* TASK DIRECTIONS: Can you swap "settings module" for "preferences panel" in the stretch of entries from the line containing "coordinates (919, 14)." through the line containing "(554, 199).", and give only that stretch back, otherwise unchanged?

* ENTRIES:
============

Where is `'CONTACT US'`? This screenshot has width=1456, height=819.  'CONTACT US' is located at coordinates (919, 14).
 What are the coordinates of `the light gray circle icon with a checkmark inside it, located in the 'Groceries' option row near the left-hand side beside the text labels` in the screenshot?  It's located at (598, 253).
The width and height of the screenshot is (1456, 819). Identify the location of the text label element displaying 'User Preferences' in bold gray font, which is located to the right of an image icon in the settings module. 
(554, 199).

============

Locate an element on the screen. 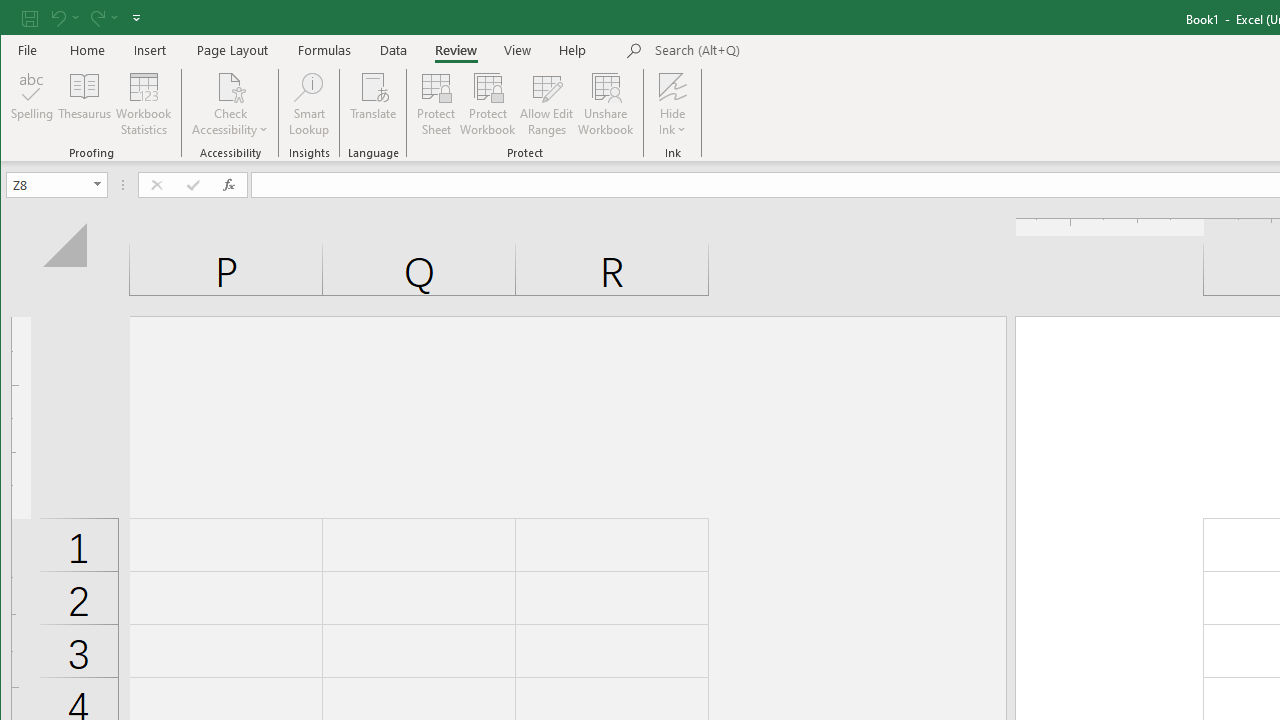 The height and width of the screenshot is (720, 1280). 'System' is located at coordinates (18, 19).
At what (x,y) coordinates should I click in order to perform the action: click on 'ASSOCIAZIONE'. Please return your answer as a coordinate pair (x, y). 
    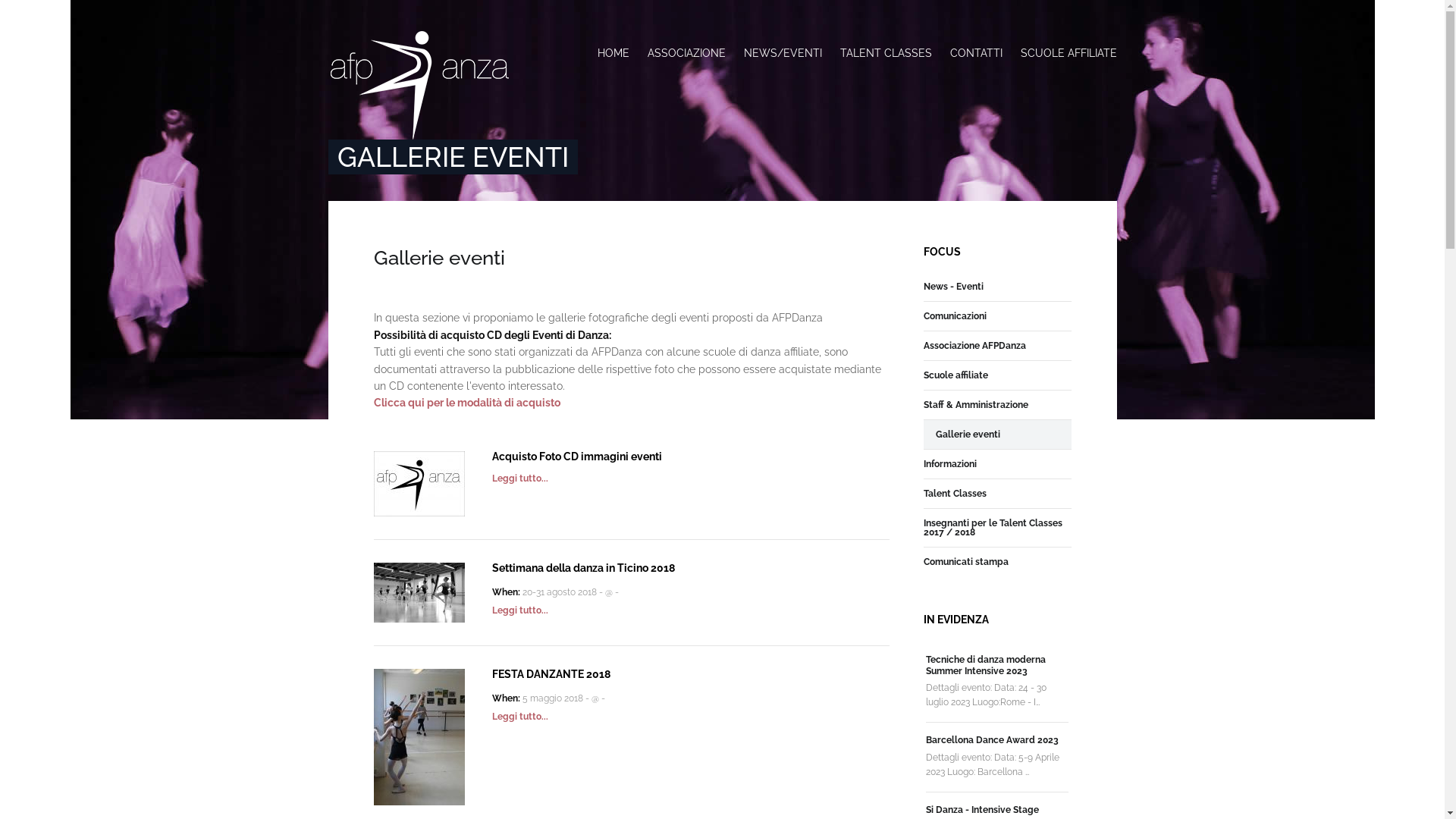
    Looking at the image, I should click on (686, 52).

============

* FINAL ANSWER:
Where is `'CONTACT US'`? This screenshot has width=1456, height=819.  'CONTACT US' is located at coordinates (919, 14).
 What are the coordinates of `the light gray circle icon with a checkmark inside it, located in the 'Groceries' option row near the left-hand side beside the text labels` in the screenshot?  It's located at (598, 253).
The width and height of the screenshot is (1456, 819). Identify the location of the text label element displaying 'User Preferences' in bold gray font, which is located to the right of an image icon in the preferences panel. 
(554, 199).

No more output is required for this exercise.